Work request: Filter on the word "width": copy each matching line from the listing below.

Provided data:
= = = =

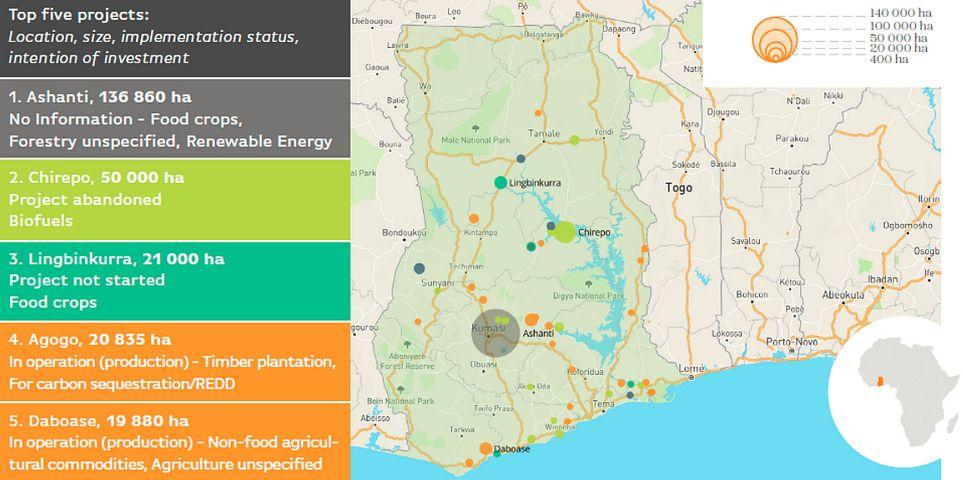Click the teal Lingbinkurra project marker

pos(500,182)
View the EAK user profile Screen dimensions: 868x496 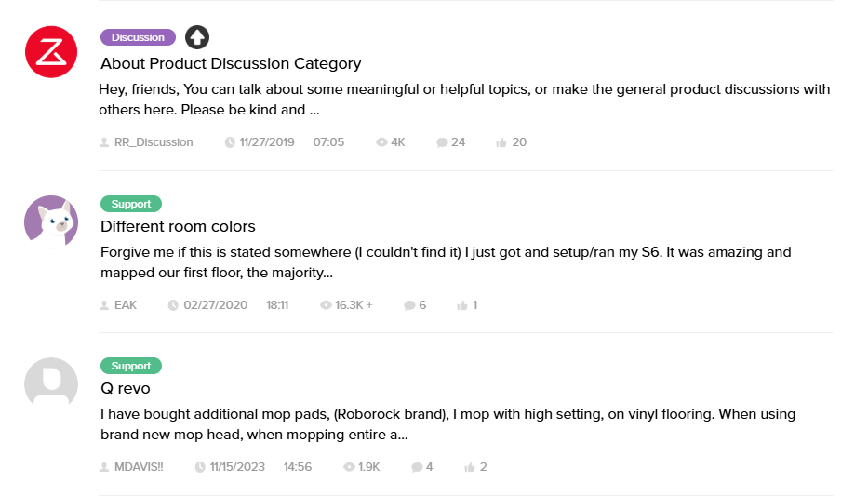pyautogui.click(x=125, y=305)
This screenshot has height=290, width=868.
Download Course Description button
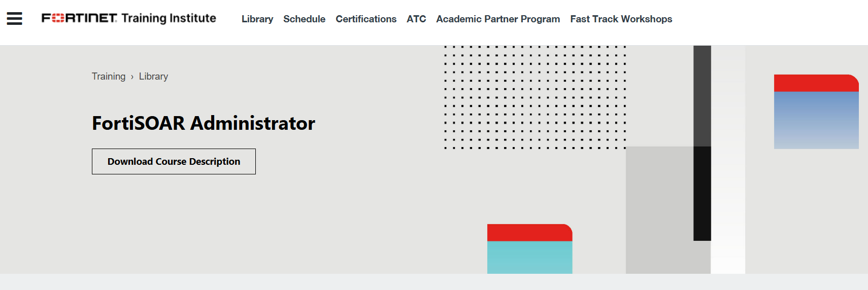[x=174, y=161]
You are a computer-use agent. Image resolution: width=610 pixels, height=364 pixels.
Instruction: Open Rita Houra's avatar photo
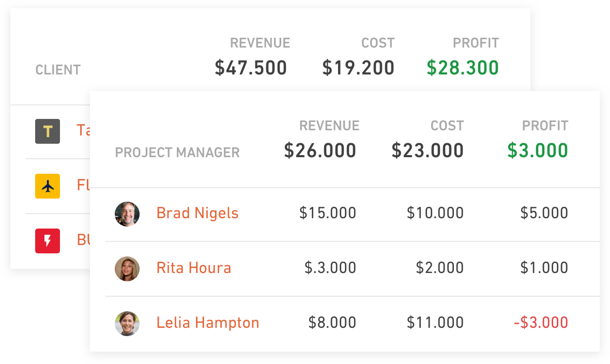tap(127, 269)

= = = =

Reply to the task:
This screenshot has height=290, width=868.
You are a computer-use agent. Image resolution: width=610 pixels, height=364 pixels.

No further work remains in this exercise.